Oleh karena itu penulis perlu menyampaikan gagasan tentang citra baru sekolah yang berani melawan arus utama ini, yaitu sekolah yang bebas pakem. Sekolah bebas pakem ini semoga dapat menjadi solusi atas permasalahan pendidikan kita khususnya fenomena kekerasan yang terjadi di sekolah
Sebenarnya apa itu sekolah yang BEBAS PAKEM? Apa sekolah yang benar-benar keluar dari pakem (mainstream) dan bebas dari belenggu-belenggu aturan formal? BEBAS PAKEM di sini maksudnya bukan bebas dari rem/aturan-aturan dan hantam kromo sana-sini melainkan sebuah konsep belajar berbasis aneka sumber (BEBAS) dengan metode (pembelajaran) Positif, Aktif, Kreatif, Efektif dan Menyenangkan (PAKEM).
Belajar berbasis aneka sumber (Bebas) adalah sebuah paradigma baru dalam proses pembelajaran yang tidak memusatkan belajar pada guru (teacher centered learning), artinya jika tanpa guru tidak terjadi proses belajar. Miarso (2004) menyampaikan bahwa belajar berbasis aneka sumber memberikan kesempatan kepada setiap peserta didik/warga belajar untuk memilih dan menentukan sendiri sumber yang digunakannya untuk belajar. Dengan demikian guru berperan sebagai fasilitator yang bertugas menumbuhkan motivasi, memberikan bantuan dalam pemilihan dan penentuan sumber belajar dan tidak lagi menjadi satu-satunya pemegang otoritas kebenaran. Diharapkan peserta didik/warga belajar menjadi lebih mandiri, belajar secara kooperatif dengan teman sejawat dan lingkungannya. Belajar berbasis aneka sumber akan memunculkan proses dialogis antara guru dengan murid atau murid dengan murid yang akan bermuara pada munculnya sikap saling menghargai satu sama lain.

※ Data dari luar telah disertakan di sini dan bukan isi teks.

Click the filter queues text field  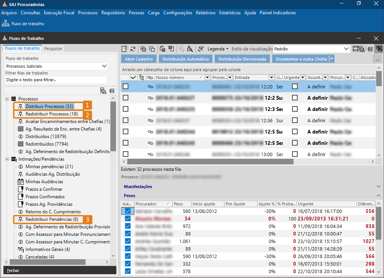tap(56, 80)
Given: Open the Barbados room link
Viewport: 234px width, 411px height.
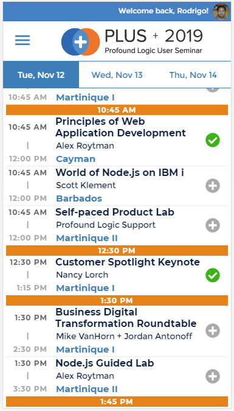Looking at the screenshot, I should [79, 198].
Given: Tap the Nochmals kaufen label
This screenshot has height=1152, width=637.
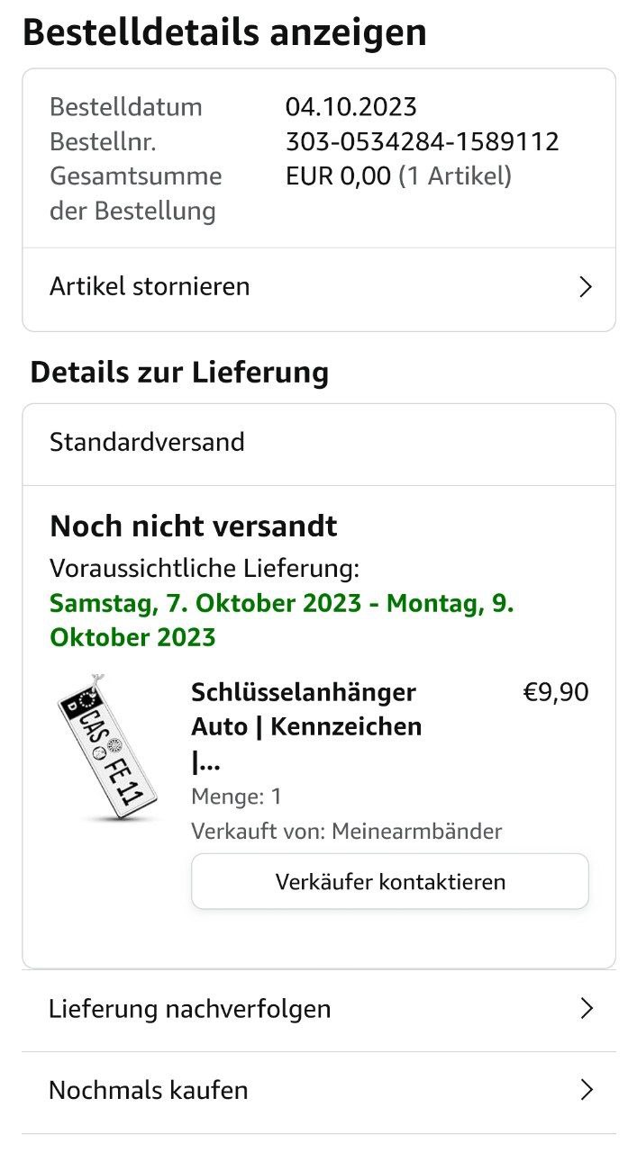Looking at the screenshot, I should coord(148,1091).
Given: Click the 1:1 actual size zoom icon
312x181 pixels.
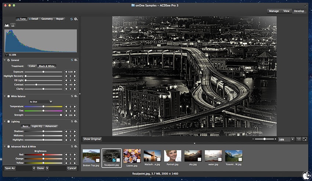Looking at the screenshot, I should (x=298, y=139).
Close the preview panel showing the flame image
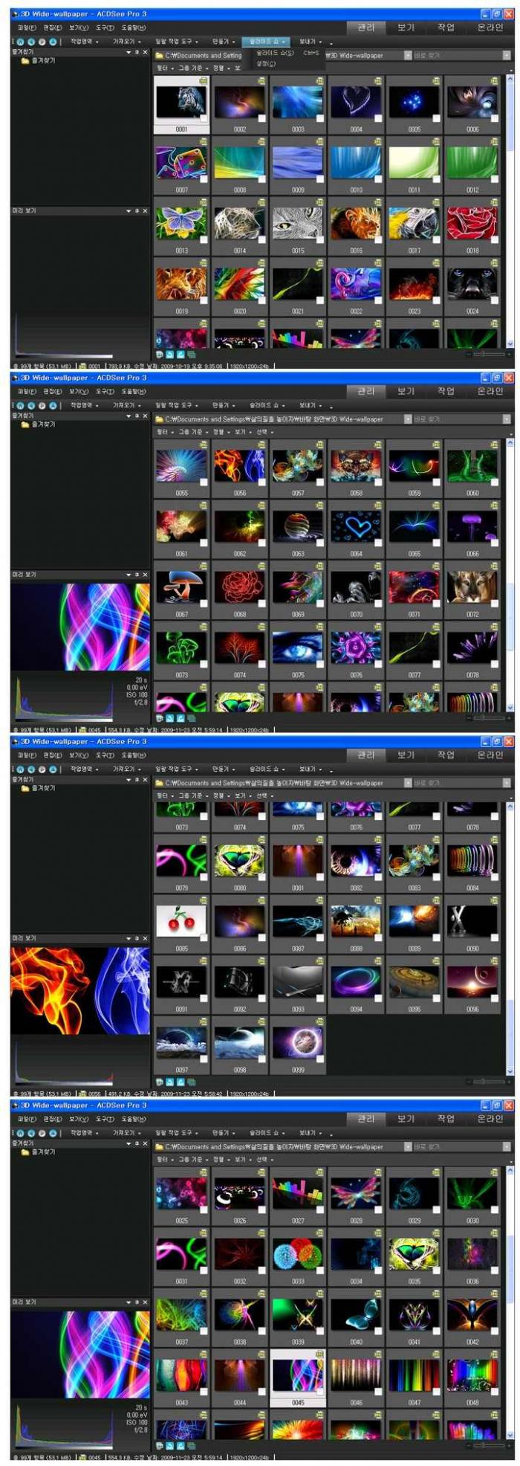Screen dimensions: 520x1466 (145, 939)
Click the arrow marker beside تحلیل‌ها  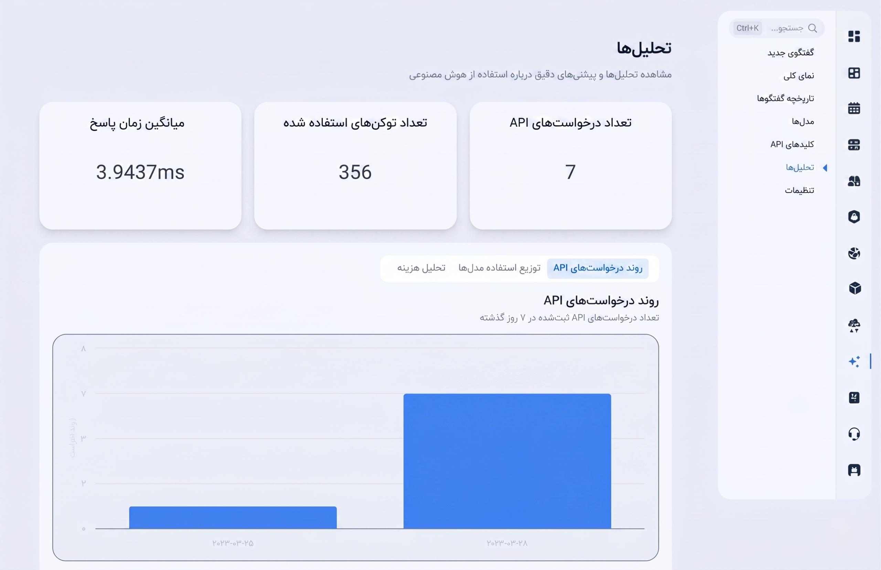pyautogui.click(x=825, y=168)
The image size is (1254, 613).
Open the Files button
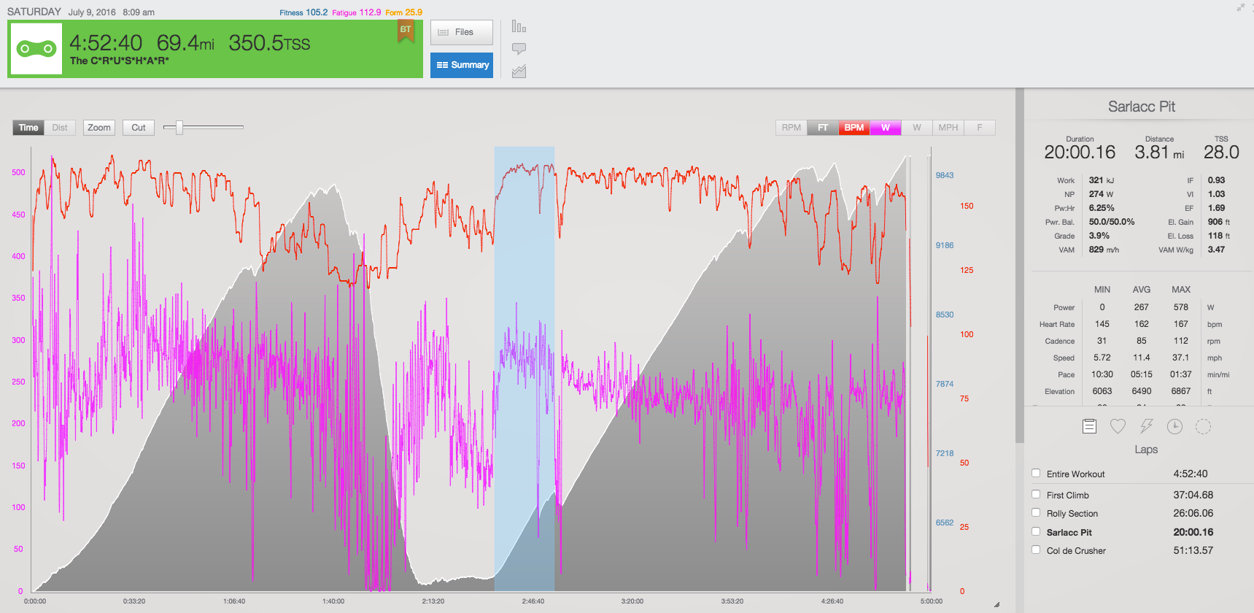coord(461,32)

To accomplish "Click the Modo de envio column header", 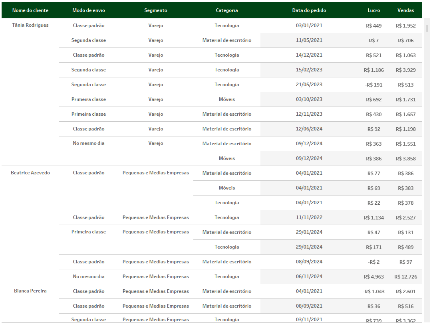I will [89, 10].
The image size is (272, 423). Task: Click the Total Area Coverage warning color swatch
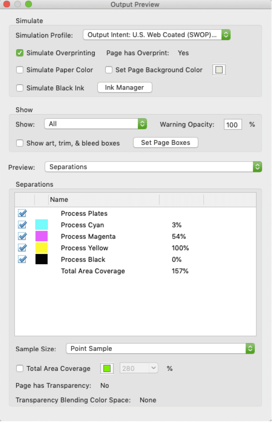[107, 368]
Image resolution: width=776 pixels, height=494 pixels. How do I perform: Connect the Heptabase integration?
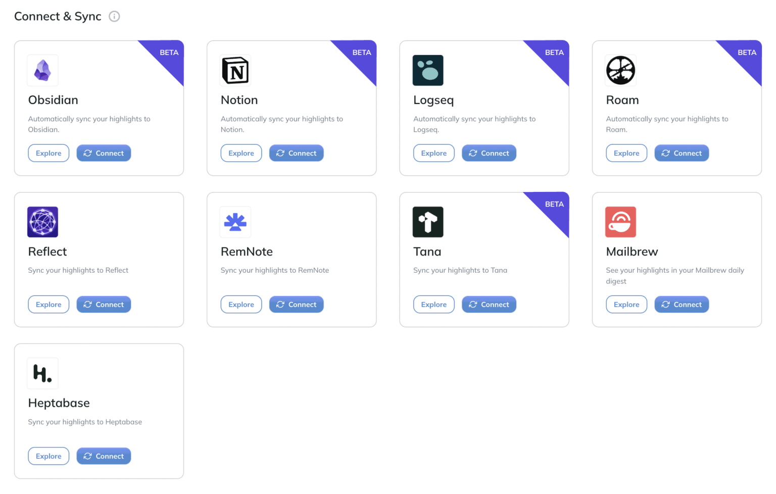104,456
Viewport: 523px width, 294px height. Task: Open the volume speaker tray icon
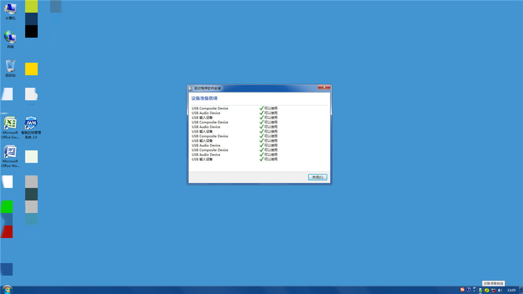click(500, 290)
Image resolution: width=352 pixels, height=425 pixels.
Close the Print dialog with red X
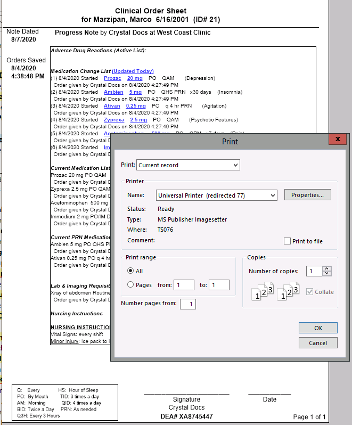pos(337,140)
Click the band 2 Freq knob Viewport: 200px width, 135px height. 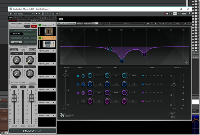[107, 84]
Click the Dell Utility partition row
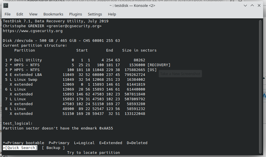The image size is (266, 157). point(75,60)
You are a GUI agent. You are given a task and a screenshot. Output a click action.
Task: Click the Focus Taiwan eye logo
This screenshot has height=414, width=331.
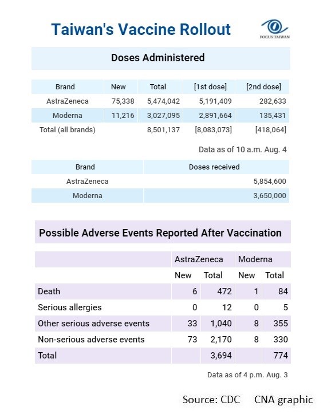(x=275, y=29)
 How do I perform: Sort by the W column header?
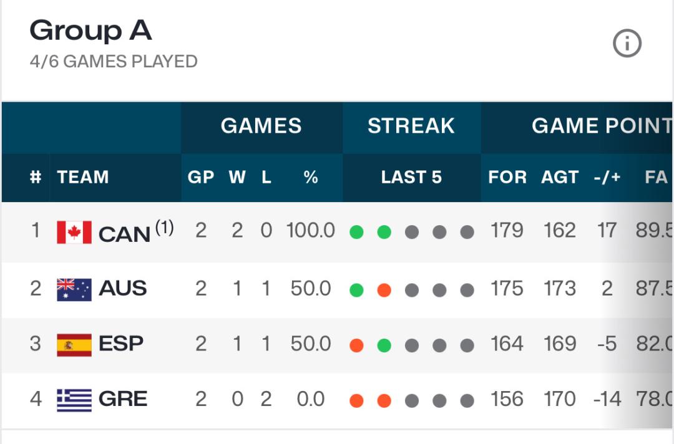click(237, 177)
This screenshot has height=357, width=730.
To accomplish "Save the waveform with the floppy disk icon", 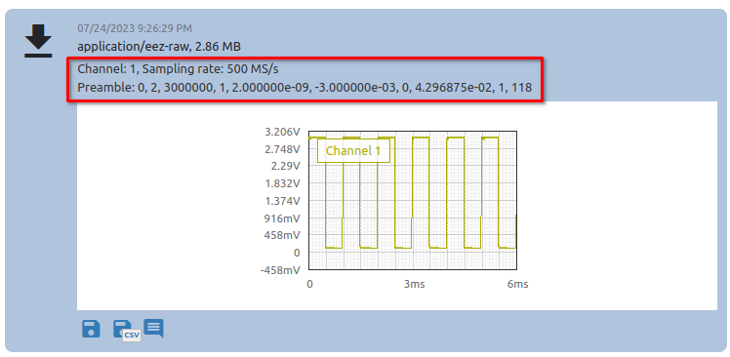I will [92, 329].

PAKEM dipahami sebagai sebuah metode dan model pembelajaran yang menerapkan prinsip-prinsip positif, aktif, kreatif, efektif dan menyenangkan. Suasana pembelajaran dibangun lebih humanis dan demokratis. Guru dapat membuka ruang dialog seluas-luasnya kepada siswa. Guru juga perlu menghindari melabel anak didik dengan statement-statement negatif tentang siswa misalnya menyebut siswa bodoh, nakal, trouble maker dsb. Guru perlu memulai mengganti statement negatifnya menjadi kalimat-kalimat positif yang lebih bertujuan memotivasi bukan memvonis siswa.
Sementara itu guru harus menyediakan sarana belajar untuk menjadikan anak menjadi seorang pembelajar sepanjang hayat yang mampu berpikir kritis, cerdas, berorientasi solusi, kominikator yang efektif, pekerja kelompok mandiri. Oleh karena itulah guru dituntut kreatif mengemas metode pembelajaran, penataan ruangan dan kreativitas penugasan. Diharapkan belajar akan jauh lebih efektif karena banyak hal yang dialami oleh siswa di samping suasana pembelajaran yang menyenangkan telah mendukung terciptanya efektivitas pembelajaran itu sendiri.
Nah apabila hal tersebut sudah tercipta di sekolah-sekolah pemerintah tak berlebihan kiranya jiika pemerintah memaksa anak-anak wajib hukumnya masuk sekolah. Namun jika potret sekolah kita masih seperti yang dulu, tak usah malu jika anak kita tidak bersekolah. Masyarakat perlu diberi penyadaran bahwa anak tidak bersekolah bukan merupakan suatu aib. Justru aib terbesar terjadi jika anaknya bersekolah tapi tidak belajar apa-apa.